The analysis of the voting record from United States senators presented toward the end of Heller’s paper might help us understand this previous point. One might infer a latent continuum that separates Democrats and Republicans, but the distribution is not uniform. Democrats tend to bunch at one end and Republicans clump at the other. In between are Democrats from more conservative southern states and Republicans from more liberal northern states. One might argue that the voting dynamics or data generation processes are different for these clusters so that it makes sense to think of the continuum as separated into four regions with boundaries imposed by the political forces constraining their votes.

Interestingly, we learn something about the bills and resolutions in the process of accounting for differences among senators. Some votes are not strictly party-line. For example, senators from states with large military bases often vote the same on appropriations impacting their constituency regardless of their party affiliation. More importantly, the party accepts such votes as necessary and does not demand loyalty unless it is necessary to pass or defeat important bills. Legislation comes in different types and each elicits its own voting strategies (the switching interpretation).

**Implementations of Mixed Membership Models in R**

One of the less demanding approaches is the grade of membership (GoM) model. The slides from April Galyardt’s NIPS 2012 workshop illustrates the major points (see her dissertation for a more complete discussion). R implements the GoM model with the gom.em function in the package sirt. For a somewhat more general treatment, R offers a battery of IRT mixture model packages ( e.g., psychomix and mixRasch). However, nonnegative matrix factorization (NMF) accomplishes a similar mixed membership modeling simultaneously for both the rows and columns of a data matrix using only a decomposition procedure from linear algebra.

Simply put, NMF seeks a common set of latent variables to serve as the basis for both the rows and columns of a data matrix. In our roll call voting example, we might list the senators as the rows and the bills as the columns. Legislation that yielded pure party-line votes would be placed at the extremes of a latent representation that might be called party affiliation. Senators who always vote with their party would also be placed at the ends of a line separating these pure types. We might call this latent variable a dimension representing the Democrat-Republican continuum, although the distribution appears bimodal. Any two points define a line, so we can always infer a dimension even if there is little or no density except at the ends.

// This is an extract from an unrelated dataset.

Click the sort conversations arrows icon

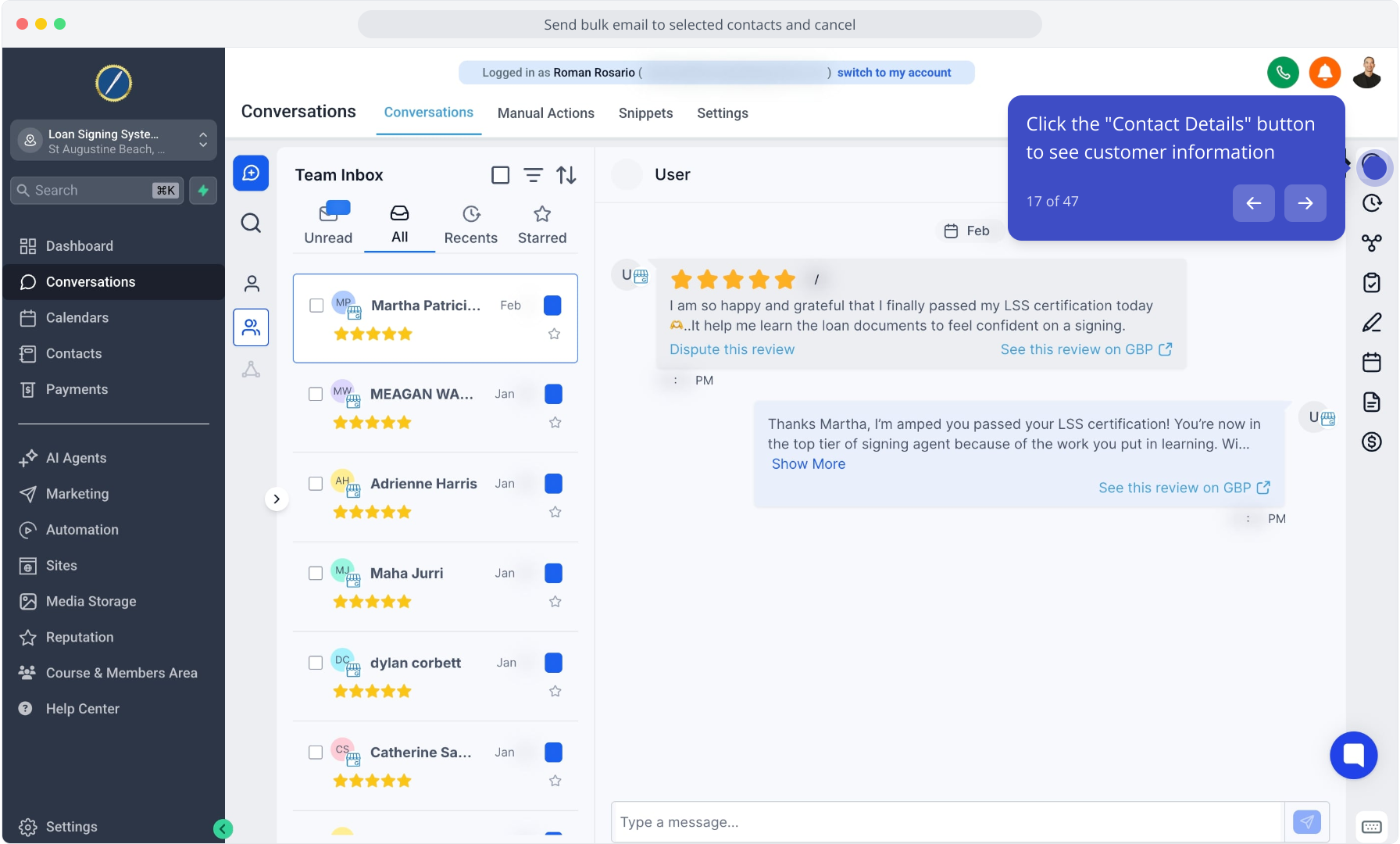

Some votes demand party loyalty, but other measures evoke a “protect-my-seat” response (e.g., any bill that helps a large industry or constituency in the senator’s state). Such measures would move some senators away from the edges of the liberal-conservative divide as they switched voting strategies from party to state. Alternatively, the bill may elicit social versus economic concerns, or provoke nervousness concerning a primary challenge. Each voting strategy will group bills and cluster senators by generating latent basis vectors. You can think of a NMF as a joint factor analysis of the votes (columns) and cluster analysis of the senators (rows). Each latent variable is a voting strategy so that senators who switch strategies depending on the bill will have mixed memberships as will bills that can be voted for or against for different reasons.